2.1 Data Exploration Flashcards
Explain the difference between observations and variables in a dataset. Provide an example to illustrate your understanding.
Observations are rows in a dataset, each representing a single entity with all its recorded data points.
Variables are columns, representing different attributes measured for each observation.
For example, in a student dataset, each row (observation) might represent a student, while columns (variables) could include age, grade, and gender.
Describe continuous variables, count variables, and factors. Provide an example for each type.
- Continuous variables: Represent measurements that can take any value within a given interval, including decimals (e.g., age, income).
- Count variables: Represent discrete counts, restricted to non-negative integers (e.g., number of purchases).
- Factors: Record categories, with each category termed as a level (e.g., marital status: single, married, divorced).
Why is it important to understand the distinction between target variables and predictor variables in predictive analytics?
Understanding the distinction between target and predictor variables is crucial because the goal in predictive analytics is to use predictor variables to investigate and reveal patterns of the target variable. This distinction guides the analysis and model-building process.
Describe the three main sampling techniques covered in the manual.

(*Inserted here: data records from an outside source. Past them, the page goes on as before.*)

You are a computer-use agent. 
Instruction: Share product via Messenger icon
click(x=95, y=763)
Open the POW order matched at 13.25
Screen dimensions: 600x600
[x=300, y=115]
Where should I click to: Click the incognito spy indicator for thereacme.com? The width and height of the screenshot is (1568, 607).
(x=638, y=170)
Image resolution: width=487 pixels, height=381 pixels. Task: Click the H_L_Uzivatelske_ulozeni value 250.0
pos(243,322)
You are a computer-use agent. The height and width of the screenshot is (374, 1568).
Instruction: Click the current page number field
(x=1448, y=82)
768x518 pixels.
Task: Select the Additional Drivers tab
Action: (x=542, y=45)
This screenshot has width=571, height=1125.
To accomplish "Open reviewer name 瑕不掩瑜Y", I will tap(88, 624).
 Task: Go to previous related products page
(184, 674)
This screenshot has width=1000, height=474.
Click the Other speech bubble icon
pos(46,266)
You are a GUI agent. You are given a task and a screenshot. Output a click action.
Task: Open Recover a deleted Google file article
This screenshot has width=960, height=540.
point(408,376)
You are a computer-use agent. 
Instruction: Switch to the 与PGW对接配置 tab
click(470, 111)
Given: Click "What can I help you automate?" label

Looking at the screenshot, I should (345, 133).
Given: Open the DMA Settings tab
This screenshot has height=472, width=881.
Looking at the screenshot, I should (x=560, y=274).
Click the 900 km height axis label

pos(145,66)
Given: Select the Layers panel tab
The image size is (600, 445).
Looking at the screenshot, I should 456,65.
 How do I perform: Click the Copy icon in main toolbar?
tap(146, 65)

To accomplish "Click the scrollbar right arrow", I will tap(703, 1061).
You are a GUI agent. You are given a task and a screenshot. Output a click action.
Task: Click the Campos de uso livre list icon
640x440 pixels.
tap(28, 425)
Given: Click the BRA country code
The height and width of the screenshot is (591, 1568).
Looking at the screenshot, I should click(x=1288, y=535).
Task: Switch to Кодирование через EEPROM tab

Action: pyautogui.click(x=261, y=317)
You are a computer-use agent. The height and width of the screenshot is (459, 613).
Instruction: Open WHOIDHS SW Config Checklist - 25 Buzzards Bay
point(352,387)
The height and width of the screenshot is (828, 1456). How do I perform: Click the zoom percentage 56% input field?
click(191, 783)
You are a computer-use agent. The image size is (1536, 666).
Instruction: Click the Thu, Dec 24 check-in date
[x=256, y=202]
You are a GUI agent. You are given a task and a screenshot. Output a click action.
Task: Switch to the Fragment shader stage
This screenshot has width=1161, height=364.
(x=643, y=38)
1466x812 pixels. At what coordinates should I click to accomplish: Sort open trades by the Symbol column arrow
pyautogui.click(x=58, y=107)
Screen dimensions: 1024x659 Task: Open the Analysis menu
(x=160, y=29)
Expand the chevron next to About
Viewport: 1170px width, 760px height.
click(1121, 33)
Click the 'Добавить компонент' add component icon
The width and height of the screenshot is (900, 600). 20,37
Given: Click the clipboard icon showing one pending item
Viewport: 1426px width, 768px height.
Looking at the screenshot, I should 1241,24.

- Random sampling: Every record has an equal probability of being sampled.
- Stratified sampling: Dataset is divided into groups or strata, then samples are drawn from each stratum.
- Oversampling: drawing a higher proportion of samples from the minority stratum compared to the majority stratum.
- Undersampling: Draw a lower proportion of samples from the majority straum compared to the minority straum
- Systematic sampling: Follows a pattern when drawing records.
What are some key reasons for sampling data? Explain how sampling can help address each of these issues.
When working with datasets, it’s important to consider how the data was collected.
Key reasons for sampling:
– Managing dataset size for computational limitations.
– Avoiding irrelevant or misleading data.
– Addressing imbalanced data.
– Facilitating model testing (creating training and testing sets).
Sampling helps by creating manageable, representative subsets of data. Note that sampling does not always result in a smaller dataset, especially when dealing with imbalanced data.
What is the difference between oversampling and undersampling? In what situations might you apply these techniques?
Oversampling draws a higher proportion of samples from the minority stratum, potentially including duplicate records.
Undersampling draws a lower proportion from the majority stratum.
These techniques are used when dealing with imbalanced datasets to achieve better representation of minority classes.
Describe the purpose of univariate analyses. What are some common numerical and graphical summaries used in univariate analyses?
Univariate analyses study single variables. Numerical summaries include mean, variance, and quantiles. Graphical summaries include histograms, density plots, bar charts, and box plots. Frequency counts are especially useful for factors. These help understand the distribution and characteristics of individual variables.
How can you assess the skewness of a distribution using the mean and median? Explain the rule of thumb presented in the manual.
Rule of thumb for assessing skewness:
- If mean < median: possible left skewness.
- If mean > median: possible right skewness.
- If mean = median: likely symmetric distribution.
What is the goal of bivariate analyses? How does it differ from univariate analyses?
Bivariate analyses study how pairs of variables behave together. While analyses between predictors are important, the focus is on target-predictor pairs. It differs from univariate analyses by examining relationships between variables rather than individual variables in isolation.
Explain the concept of correlation in the context of bivariate analyses. How is correlation interpreted, and what are its limitations?
Correlation measures the linear relationship between two numeric variables, ranging from -1 to 1. Perfect linear relationships have correlations of -1 or 1, with the sign indicating direction. A correlation of 0 suggests no linear relationship, but does not rule out non-linear relationships.
Describe some common visualization techniques used in bivariate analyses. How can these techniques help in understanding the relationship between two variables?
Common bivariate visualization techniques:
- Scatterplots: Show the relationship between two numeric variables.
- Special bar charts: Plot statistics of a numeric variable against levels of a factor.
- Split plots (histograms, bar charts, box plots): Compare a numeric variable across levels of a factor.
- Density plots and split line graphs.
These help visualize patterns, trends, and differences between variables. For example, in a split plot, if the distribution of the target variable differs across the levels of a factor, the factor is considered predictive of the target variable.
What is the purpose of multivariate analyses? How might techniques like color-coding and faceting be employed?
Multivariate analyses explore relationships between three or more variables simultaneously. Color-coding can introduce a third variable in a visual by assigning colors to levels of a factor. Faceting creates subplots for each level of a factor, allowing comparison of bivariate relationships across these levels.